TASK MATERIAL →
((

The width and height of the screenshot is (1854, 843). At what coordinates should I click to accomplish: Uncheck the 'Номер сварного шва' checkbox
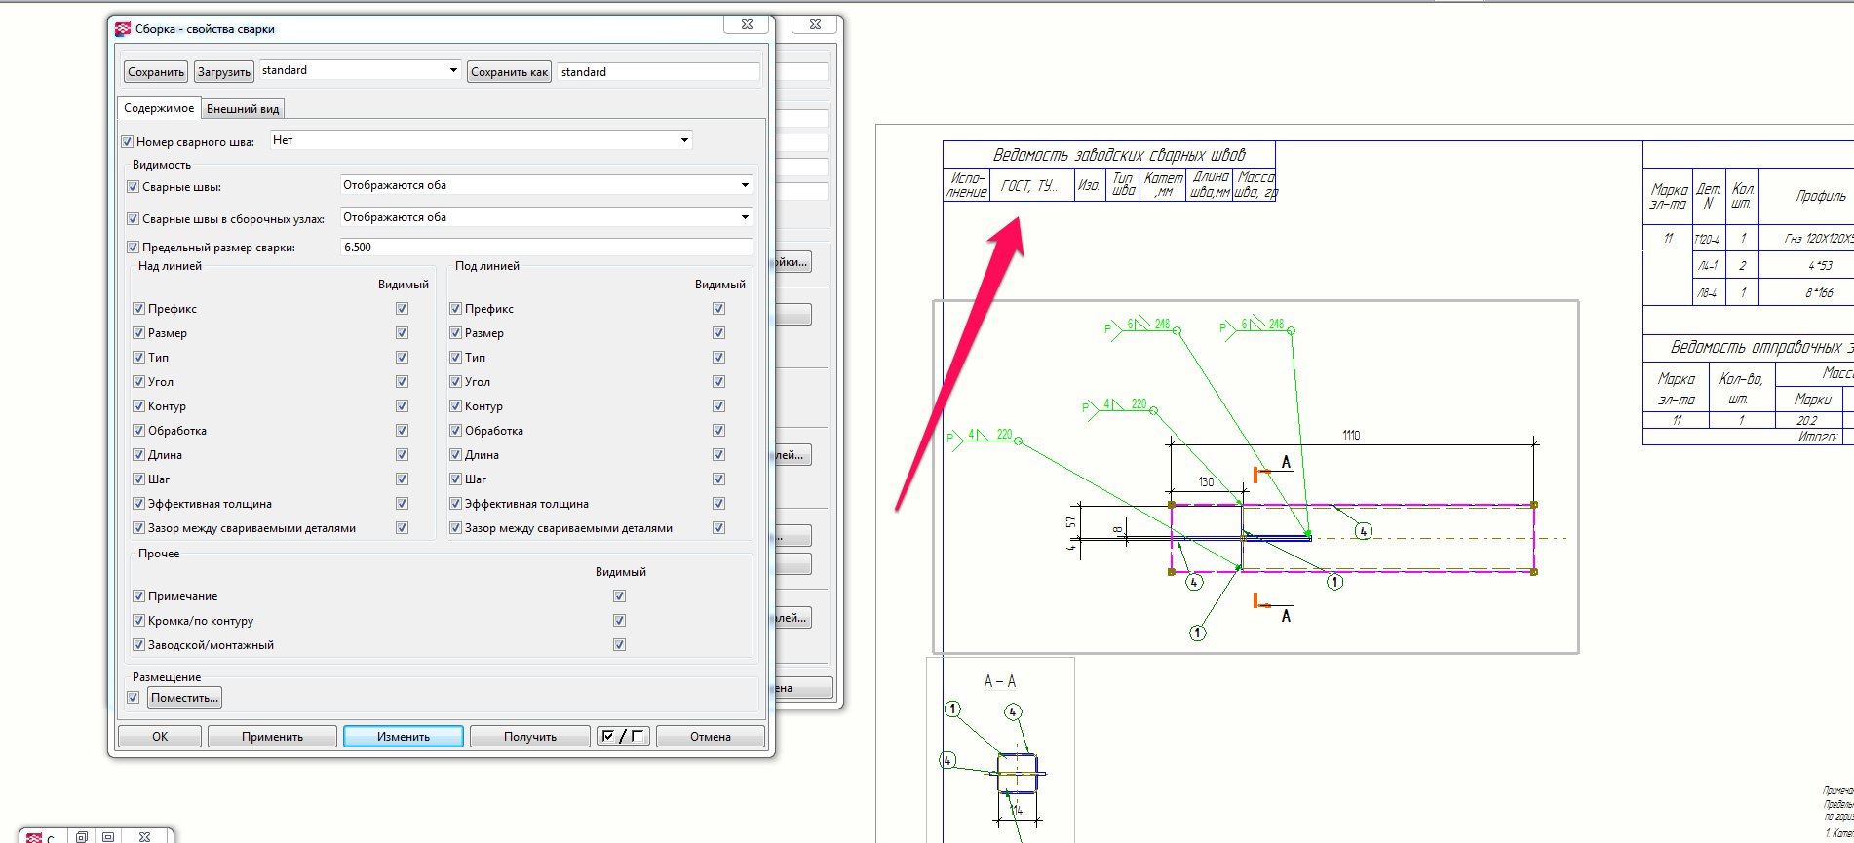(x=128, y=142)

))
((

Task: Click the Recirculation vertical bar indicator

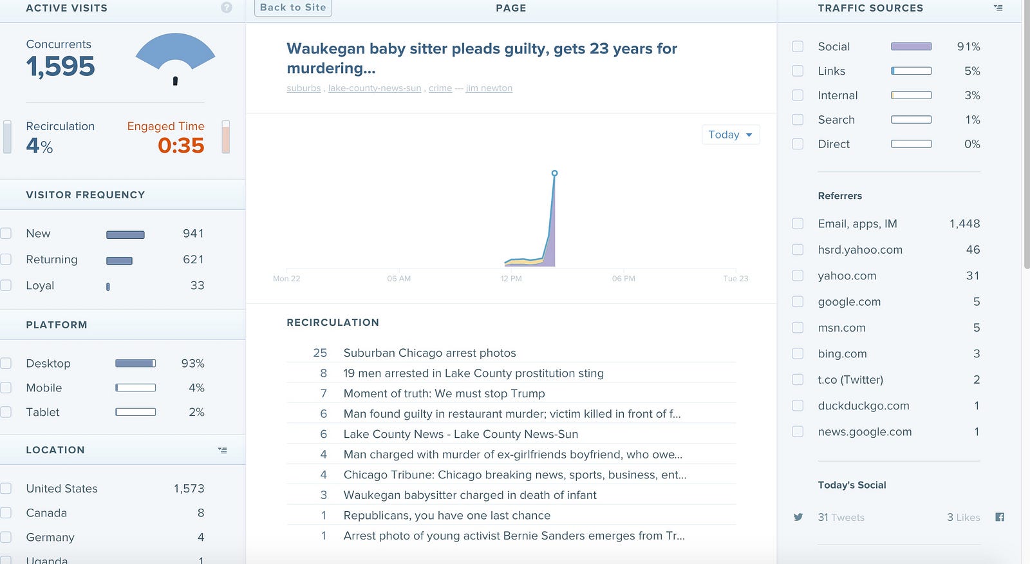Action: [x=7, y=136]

))
((

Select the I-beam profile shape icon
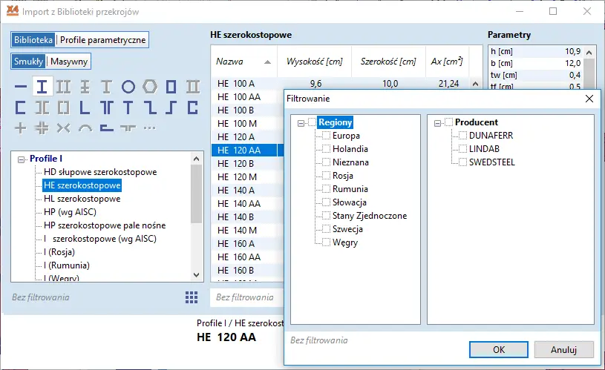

))

EXERCISE DIRECTIONS →
Please change "Recirculation" to "Ventilation" in the part of the items that opens with the line containing "Task: Click the" and closes with the line containing "Action: [x=7, y=136]", altering nothing else. Give back only that part, without the pictures.

RESULT OF THE EXERCISE →
Task: Click the Ventilation vertical bar indicator

Action: [x=7, y=136]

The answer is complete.